Hmmm.  I wonder how long I could run one of those for with my Easyacc 12000 powerbank?

Unhelpfully, it doesn't specify a current.

If your powerbank isn't lying about its capacity, you'll probably get about 8000mAh from it.  But it's unlikely to deliver more than 2.4A on a port, so that's 3.3 hours of runtime at full load.

The Cree XM-L T6 datasheet specifies a maximum current of 3A, with a typical forward voltage of 3.35V, which should give about 1000lumens, assuming decent cooling.  That's about 2A at 5V, assuming no losses in the buck converter (which there will be).  And the light has three of them.
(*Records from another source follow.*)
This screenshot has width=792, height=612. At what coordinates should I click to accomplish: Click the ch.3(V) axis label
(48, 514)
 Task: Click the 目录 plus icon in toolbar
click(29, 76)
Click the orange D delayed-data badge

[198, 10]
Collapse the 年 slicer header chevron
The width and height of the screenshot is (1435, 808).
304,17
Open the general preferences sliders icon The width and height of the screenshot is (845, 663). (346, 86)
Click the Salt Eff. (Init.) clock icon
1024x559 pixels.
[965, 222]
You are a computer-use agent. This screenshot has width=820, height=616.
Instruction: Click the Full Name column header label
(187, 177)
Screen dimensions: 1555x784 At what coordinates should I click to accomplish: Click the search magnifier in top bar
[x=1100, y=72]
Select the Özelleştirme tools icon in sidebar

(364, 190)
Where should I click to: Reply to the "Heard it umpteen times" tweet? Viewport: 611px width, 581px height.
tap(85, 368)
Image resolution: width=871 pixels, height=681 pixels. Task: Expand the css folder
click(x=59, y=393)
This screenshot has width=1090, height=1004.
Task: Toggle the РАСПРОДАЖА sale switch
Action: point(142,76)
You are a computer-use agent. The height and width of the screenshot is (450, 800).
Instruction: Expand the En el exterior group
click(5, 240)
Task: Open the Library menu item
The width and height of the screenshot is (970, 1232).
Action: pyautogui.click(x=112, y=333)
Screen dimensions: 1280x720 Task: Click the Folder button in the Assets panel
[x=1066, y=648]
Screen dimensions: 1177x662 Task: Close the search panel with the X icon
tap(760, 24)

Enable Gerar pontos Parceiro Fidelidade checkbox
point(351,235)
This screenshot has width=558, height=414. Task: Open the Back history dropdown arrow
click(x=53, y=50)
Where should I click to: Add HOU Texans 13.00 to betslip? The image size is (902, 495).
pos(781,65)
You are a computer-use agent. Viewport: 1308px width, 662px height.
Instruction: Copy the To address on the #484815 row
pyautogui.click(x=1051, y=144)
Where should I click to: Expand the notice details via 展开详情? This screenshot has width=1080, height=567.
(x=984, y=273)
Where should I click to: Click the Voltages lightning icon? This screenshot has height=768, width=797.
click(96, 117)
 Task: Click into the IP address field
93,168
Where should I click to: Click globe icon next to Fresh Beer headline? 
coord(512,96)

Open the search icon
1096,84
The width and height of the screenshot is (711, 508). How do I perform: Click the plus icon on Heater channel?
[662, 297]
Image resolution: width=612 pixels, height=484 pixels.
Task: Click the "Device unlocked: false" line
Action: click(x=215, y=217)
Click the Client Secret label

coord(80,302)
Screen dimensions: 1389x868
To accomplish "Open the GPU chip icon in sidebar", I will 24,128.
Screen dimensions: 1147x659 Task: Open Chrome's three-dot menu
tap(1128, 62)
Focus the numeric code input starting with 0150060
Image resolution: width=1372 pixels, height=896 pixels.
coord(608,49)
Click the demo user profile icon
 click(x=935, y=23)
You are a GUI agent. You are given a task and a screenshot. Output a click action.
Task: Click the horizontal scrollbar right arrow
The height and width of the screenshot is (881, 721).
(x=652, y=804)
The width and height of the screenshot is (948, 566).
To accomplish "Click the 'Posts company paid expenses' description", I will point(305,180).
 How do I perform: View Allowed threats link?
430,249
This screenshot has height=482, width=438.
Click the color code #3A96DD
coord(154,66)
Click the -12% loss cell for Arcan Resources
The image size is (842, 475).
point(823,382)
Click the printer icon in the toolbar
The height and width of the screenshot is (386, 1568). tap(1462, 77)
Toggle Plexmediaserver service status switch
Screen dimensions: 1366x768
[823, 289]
From which I conclude the spec sheet is telling porkies about the brightness (or at least taking some over-driven flash mode to inflate the numbers).

dim

Re: Good light that can work whilst connected to a powerbank
« Reply #30 on: 17 November, 2017, 10:28:41 am »
I have a few powerbanks, but the largest is the RAVPower 26800 Battery Charger 26800mAh Portable Charger :

https://www.ravpower.com/26800mah-external-battery-charger-iSmart2.0-black.html

one of these will/should supply enough power for several nights without having to recharge

on a side note though, I will also be buying one of these for when I do long audax rides that require riding through the night and will use the cheap chinese light aswell as the Ravemen:

Ravemen PR1200 USB Rechargeable DuaLens Front Light:

http://road.cc/content/review/221409-ravemen-pr1200-usb-rechargeable-dualens-front-light



(I have Chris King Hubs and don't want to change the front hub for a dynamo hub)
“No great mind has ever existed without a touch of madness.” - Aristotle

Re: Good light that can work whilst connected to a powerbank
« Reply #31 on: 17 November, 2017, 10:44:58 am »
Afterwards it occurred to me that I should have simply blocked the path and forced him to either stop or go out into the road.
That's what I do, or ostentatiously hold up an arm to cover my eyes and head straight for him.

quixoticgeek

  • Mostly Harmless
Re: Good light that can work whilst connected to a powerbank
« Reply #32 on: 17 November, 2017, 11:58:12 am »
I don't  see a  reason to not do what a driver must legally do:
have a good dipped beam* for use against oncoming traffic (may of course require slowing to fit within range), and use main beam when no such traffic. I don't see any reason for cyclists behaving differently given they now have access to a similar amount of lumens.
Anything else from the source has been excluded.